= Task statement =
Update the lines from the line with "Where should I click to: Start" to the line with "Action: 283,58": write them out again with "participant" changed to "member" and nothing else altered.

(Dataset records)

--- start ---

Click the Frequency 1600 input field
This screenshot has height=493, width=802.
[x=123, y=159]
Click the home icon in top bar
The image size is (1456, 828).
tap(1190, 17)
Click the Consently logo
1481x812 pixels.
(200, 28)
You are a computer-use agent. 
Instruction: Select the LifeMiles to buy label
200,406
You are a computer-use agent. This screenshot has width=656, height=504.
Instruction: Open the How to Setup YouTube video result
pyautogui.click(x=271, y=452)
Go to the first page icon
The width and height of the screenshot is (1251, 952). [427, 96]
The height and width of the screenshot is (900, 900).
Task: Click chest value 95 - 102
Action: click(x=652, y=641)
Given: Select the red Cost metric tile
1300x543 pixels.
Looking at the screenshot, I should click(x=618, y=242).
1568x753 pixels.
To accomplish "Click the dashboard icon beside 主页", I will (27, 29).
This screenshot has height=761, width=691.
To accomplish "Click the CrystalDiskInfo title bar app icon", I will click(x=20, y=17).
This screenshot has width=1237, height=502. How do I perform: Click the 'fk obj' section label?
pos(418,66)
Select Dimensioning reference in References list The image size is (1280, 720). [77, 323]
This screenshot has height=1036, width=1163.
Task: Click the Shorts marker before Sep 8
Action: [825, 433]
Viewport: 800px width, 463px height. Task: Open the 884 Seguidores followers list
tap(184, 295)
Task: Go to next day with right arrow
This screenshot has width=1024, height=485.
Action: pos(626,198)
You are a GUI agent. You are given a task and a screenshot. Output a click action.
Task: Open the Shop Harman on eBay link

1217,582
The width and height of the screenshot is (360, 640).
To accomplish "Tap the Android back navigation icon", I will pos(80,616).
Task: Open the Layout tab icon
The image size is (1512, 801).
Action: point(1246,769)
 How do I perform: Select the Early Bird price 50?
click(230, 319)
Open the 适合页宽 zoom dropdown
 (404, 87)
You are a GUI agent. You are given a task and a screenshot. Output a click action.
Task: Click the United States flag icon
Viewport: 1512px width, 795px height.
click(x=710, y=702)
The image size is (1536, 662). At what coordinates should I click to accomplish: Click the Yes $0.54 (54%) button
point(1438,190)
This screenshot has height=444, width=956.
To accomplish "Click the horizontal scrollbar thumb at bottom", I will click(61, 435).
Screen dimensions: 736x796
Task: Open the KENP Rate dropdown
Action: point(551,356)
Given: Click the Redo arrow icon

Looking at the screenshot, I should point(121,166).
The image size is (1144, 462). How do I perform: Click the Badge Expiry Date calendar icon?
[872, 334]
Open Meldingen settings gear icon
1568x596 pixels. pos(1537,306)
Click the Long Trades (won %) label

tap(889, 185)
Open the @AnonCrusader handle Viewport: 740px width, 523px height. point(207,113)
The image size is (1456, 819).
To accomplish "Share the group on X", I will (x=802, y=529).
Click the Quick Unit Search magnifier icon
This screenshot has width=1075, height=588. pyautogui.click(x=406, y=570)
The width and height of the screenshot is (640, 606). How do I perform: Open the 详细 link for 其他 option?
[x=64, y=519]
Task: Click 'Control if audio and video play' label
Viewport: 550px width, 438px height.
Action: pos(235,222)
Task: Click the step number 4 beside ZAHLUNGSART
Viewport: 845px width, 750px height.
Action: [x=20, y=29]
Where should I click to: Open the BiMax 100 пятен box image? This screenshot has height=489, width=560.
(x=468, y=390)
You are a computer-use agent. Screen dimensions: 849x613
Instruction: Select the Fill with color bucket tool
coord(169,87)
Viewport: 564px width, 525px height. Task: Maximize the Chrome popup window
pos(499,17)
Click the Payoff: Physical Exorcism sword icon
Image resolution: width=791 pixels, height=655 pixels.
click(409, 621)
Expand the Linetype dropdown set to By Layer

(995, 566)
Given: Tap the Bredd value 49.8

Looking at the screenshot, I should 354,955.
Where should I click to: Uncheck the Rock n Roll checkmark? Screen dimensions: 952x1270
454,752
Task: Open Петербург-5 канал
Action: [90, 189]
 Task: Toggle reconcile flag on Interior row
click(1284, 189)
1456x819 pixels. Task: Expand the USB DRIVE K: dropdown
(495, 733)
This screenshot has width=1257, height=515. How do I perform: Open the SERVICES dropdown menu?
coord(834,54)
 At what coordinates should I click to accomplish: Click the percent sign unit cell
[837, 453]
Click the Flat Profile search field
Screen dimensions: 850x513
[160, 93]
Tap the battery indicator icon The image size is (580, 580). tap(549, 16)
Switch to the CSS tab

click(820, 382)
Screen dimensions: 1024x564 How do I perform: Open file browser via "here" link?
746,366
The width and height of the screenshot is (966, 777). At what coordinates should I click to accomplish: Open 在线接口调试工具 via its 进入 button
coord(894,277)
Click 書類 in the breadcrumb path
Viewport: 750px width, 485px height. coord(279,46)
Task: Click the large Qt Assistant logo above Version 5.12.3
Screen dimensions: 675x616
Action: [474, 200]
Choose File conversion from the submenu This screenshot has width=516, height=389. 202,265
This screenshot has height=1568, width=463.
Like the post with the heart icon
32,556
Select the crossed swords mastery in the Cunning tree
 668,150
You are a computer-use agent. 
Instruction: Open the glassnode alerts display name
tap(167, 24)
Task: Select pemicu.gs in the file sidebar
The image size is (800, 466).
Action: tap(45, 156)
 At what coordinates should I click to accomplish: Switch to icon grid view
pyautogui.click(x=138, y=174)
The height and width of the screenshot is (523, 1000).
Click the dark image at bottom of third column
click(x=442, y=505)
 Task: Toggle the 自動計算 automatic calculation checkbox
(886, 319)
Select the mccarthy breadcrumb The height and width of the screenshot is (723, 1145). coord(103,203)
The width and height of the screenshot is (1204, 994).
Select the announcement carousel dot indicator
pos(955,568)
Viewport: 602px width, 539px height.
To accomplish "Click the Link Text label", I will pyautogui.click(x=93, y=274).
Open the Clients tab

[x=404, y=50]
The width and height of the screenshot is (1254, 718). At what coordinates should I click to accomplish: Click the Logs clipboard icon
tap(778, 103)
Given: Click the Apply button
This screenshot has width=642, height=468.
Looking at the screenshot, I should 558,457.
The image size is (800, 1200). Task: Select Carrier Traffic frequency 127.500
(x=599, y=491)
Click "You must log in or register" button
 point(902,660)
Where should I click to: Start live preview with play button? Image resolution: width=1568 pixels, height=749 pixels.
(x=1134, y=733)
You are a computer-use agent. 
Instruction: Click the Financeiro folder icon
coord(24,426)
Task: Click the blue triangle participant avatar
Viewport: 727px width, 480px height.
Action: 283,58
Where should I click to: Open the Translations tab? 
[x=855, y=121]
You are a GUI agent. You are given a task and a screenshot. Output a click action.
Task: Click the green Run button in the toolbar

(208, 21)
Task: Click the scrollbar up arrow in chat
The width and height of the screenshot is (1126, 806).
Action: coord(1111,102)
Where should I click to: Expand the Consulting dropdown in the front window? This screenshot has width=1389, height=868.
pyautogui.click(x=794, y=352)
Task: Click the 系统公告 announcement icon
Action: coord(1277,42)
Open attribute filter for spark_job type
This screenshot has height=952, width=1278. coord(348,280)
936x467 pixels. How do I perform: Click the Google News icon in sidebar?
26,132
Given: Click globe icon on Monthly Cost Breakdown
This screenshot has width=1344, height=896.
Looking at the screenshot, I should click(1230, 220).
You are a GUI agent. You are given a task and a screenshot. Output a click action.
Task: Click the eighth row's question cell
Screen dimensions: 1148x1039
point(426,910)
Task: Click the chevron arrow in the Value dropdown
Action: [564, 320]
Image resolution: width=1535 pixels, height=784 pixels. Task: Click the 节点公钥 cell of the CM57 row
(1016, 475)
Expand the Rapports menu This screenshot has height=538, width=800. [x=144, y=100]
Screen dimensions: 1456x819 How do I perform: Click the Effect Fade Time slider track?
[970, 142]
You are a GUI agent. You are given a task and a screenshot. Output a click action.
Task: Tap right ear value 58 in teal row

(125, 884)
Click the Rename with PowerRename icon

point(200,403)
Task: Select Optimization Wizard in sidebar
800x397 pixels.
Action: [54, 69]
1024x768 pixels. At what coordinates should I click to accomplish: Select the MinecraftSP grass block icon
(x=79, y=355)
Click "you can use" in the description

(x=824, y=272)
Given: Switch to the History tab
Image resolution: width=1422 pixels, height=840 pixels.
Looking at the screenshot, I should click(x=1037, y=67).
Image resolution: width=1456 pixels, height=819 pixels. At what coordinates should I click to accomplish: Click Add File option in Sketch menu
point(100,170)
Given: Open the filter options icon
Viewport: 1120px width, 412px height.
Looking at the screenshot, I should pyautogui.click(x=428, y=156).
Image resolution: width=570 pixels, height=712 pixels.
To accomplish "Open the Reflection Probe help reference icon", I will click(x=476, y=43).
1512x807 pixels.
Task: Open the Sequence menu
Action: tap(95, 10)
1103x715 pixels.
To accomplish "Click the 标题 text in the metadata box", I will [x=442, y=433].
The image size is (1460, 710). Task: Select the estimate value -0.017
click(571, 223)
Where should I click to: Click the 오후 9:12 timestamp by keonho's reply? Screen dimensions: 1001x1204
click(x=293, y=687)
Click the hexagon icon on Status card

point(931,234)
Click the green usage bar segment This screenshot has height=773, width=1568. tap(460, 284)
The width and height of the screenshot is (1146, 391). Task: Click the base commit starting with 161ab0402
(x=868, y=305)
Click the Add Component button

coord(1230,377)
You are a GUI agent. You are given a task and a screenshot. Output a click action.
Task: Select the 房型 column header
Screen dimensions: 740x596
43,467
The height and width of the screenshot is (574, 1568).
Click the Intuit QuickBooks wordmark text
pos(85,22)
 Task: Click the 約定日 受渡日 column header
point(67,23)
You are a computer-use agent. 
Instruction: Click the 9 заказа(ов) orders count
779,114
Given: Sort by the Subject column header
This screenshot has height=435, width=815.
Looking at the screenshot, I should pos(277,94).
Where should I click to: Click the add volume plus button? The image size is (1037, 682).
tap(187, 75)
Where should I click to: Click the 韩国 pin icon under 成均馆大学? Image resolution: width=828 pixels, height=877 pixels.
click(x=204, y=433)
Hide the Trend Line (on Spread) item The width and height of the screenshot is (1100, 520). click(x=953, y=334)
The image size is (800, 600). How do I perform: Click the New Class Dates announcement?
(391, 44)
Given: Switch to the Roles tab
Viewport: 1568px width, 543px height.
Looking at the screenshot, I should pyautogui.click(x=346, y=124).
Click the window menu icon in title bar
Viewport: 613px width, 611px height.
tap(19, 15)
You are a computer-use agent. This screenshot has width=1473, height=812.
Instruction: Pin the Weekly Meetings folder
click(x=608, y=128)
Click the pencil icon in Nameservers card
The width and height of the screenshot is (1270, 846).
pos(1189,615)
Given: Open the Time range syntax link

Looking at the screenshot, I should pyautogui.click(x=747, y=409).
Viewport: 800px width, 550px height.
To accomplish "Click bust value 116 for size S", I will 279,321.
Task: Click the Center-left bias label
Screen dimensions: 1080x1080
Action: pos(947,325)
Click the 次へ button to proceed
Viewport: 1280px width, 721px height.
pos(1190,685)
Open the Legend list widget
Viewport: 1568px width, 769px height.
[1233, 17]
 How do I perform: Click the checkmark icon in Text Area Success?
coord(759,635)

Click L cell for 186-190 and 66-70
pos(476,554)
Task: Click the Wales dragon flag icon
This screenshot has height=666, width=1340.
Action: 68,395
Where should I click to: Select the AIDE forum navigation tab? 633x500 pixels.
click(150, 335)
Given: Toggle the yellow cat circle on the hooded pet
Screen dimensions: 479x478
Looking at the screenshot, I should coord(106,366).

--- end ---

= Answer to this exercise =
Where should I click to: Start live preview with play button? Image resolution: width=1568 pixels, height=749 pixels.
(x=1134, y=733)
You are a computer-use agent. 
Instruction: Click the Financeiro folder icon
coord(24,426)
Task: Click the blue triangle member avatar
Viewport: 727px width, 480px height.
Action: 283,58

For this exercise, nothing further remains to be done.